II. _Largo_, D major, 3-4. A serious melody is sung by oboe and
violoncellos to an accompaniment of violas, double basses, bassoon, and
horn. The theme is repeated with a richer accompaniment; while the first
violins have a counter figure. After a transitional passage the theme is
repeated by a fuller orchestra, with the melody in first violins and
flute, then in the oboe and violoncello. The development is carried
along on the same lines. There is a very short _coda_.

III. The _Menuetto_, _allegretto_, G major, 3-4, with trio, is in the
regular minuet form in its simplest manner.

IV. The _finale_, _allegro con spirito_, G major, 2-4, is a _rondo_ on
the theme of a peasant country dance, and it is fully developed. Haydn
in his earlier symphonies adopted for the _finale_ the form of his first
movement. Later he preferred the _rondo_ form, with its couplets and
refrains, or repetitions of a short and frank chief theme. “In some
_finales_ of his last symphonies,” says Brenet,[33] “he gave freer reins
to his fancy, and modified with greater independence the form of his
first _allegros_; but his fancy, always prudent and moderate, is more
like the clear, precise arguments of a great orator than the headlong
inspiration of a poet. Moderation is one of the characteristics of
Haydn’s genius; moderation in the dimensions, in the sonority, in the
melodic shape; the liveliness of his melodic thought never seems
extravagant, its melancholy never induces sadness.”


The usual orchestration of Haydn’s symphonies (including those listed
above) consisted of one (or two) flutes, two oboes, two bassoons, two
horns, two trumpets, kettledrums, and strings. In his last years (from
1791) he followed Mozart’s lead in introducing two clarinets. The
clarinets accordingly appear in the London symphony in D major,
described in this chapter.—EDITOR.



                                  PAUL
                               HINDEMITH


                 (Born at Hanau, on November 16, 1895)



            “KONZERTMUSIK” FOR STRING AND BRASS INSTRUMENTS


There was a time in Germany when Hindemith was regarded as the
white-haired boy; the hope for the glorious future; greater even than
Schönberg. In England, they look on Hindemith coolly—an able and
fair-minded critic there has remarked: “The more one hears of the later
Hindemith, the more exasperating his work becomes. From time to time
some little theme is shown at first in sympathetic fashion, then
submitted to the most mechanical processes known to music. Any pleasant
jingle seems to mesmerize the composer, who repeats it much as Bruckner
repeats his themes—Hindemith abuses the liberty shown to a modern.”

But Hindemith is not always mesmerized by a pleasant jingle. Witness his
oratorio, performed with great success. The title is forbidding, _The
Unending_, but the performance takes only two hours. The _Concert
Music_, composed for the fiftieth anniversary of the Boston Symphony
Orchestra, is more than interesting.
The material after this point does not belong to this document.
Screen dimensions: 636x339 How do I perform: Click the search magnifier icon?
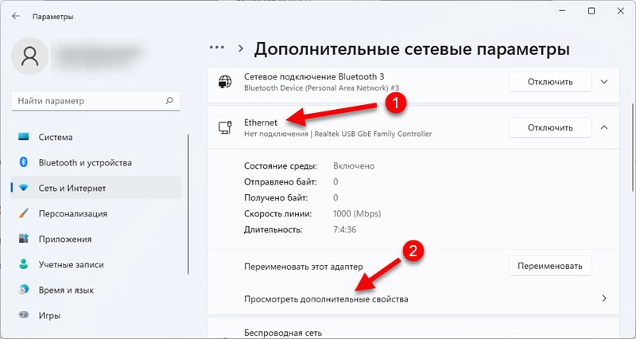point(169,101)
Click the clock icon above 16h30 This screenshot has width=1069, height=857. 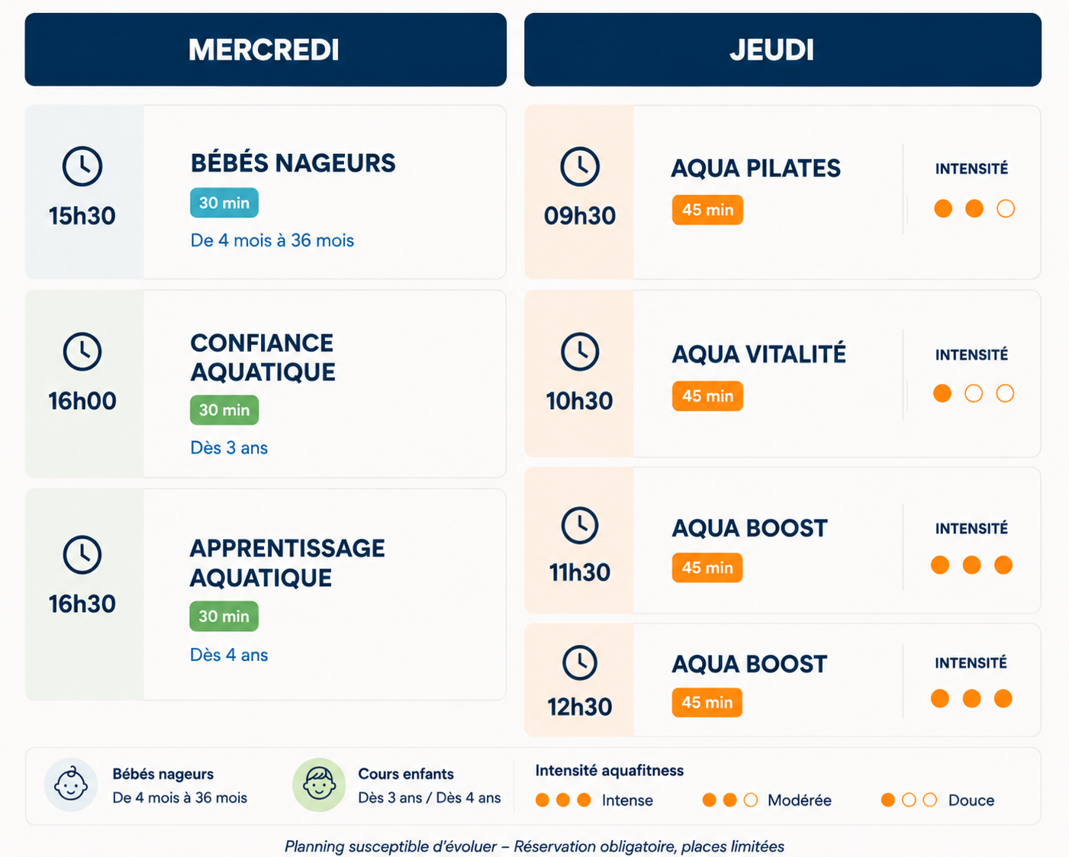click(x=82, y=555)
It cannot be called “noble,” not
even “grand,” but it holds the attention by its strength in structure,
its spirit, festal without blatancy. For once there is no too evident
desire to stun the hearer. It is as if the composer had written for his
own pleasure. It is virile music with relieving passages—few in
number—that have genuine and simple beauty of thought and expression;
exciting at times by the rushing rhythm.

                                 * * *

Hindemith, at the age of eleven, played the viola in the theater and in
the moving-picture house; when he was thirteen, he was a viola virtuoso,
and he now plays in public his own concertos for that instrument. When
he was twenty, he was first concert master of the Frankfort opera house.
His teachers in composition were Arnold Mendelssohn and Bernhard Sekles
at the Hoch Conservatory in Frankfort. He is the viola player in the
Amar Quartet (Licco Amar, Walter Casper, Paul Hindemith, and Maurits
Frank—in 1926 his brother Rudolf was the violoncellist).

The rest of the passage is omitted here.